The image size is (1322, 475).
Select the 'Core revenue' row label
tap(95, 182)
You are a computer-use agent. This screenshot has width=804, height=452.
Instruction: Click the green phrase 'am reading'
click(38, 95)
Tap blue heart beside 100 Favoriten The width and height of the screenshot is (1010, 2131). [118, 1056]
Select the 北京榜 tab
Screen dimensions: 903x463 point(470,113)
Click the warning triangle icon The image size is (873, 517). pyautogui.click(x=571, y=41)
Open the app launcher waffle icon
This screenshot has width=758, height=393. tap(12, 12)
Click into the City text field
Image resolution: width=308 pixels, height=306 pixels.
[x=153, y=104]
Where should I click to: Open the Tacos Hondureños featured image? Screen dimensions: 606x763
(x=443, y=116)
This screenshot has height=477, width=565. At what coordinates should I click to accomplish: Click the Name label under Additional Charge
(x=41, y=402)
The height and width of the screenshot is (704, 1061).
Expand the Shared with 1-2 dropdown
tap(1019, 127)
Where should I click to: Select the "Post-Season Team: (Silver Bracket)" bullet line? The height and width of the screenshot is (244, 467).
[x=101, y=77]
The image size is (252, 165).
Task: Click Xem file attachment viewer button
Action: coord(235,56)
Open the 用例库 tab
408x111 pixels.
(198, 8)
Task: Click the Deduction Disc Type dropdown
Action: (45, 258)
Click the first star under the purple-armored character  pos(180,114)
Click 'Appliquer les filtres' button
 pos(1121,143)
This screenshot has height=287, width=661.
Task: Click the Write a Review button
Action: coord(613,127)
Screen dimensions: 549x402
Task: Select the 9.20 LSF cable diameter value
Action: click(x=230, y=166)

:::::

_Problem_
Please print the material above exactly as it appears, from its first line through the line containing "Click the warning", inclusive, and stop there.

_Written solution_
The image size is (1322, 475).
Select the 'Core revenue' row label
tap(95, 182)
You are a computer-use agent. This screenshot has width=804, height=452.
Instruction: Click the green phrase 'am reading'
click(38, 95)
Tap blue heart beside 100 Favoriten The width and height of the screenshot is (1010, 2131). [118, 1056]
Select the 北京榜 tab
Screen dimensions: 903x463 point(470,113)
Click the warning triangle icon The image size is (873, 517). pyautogui.click(x=571, y=41)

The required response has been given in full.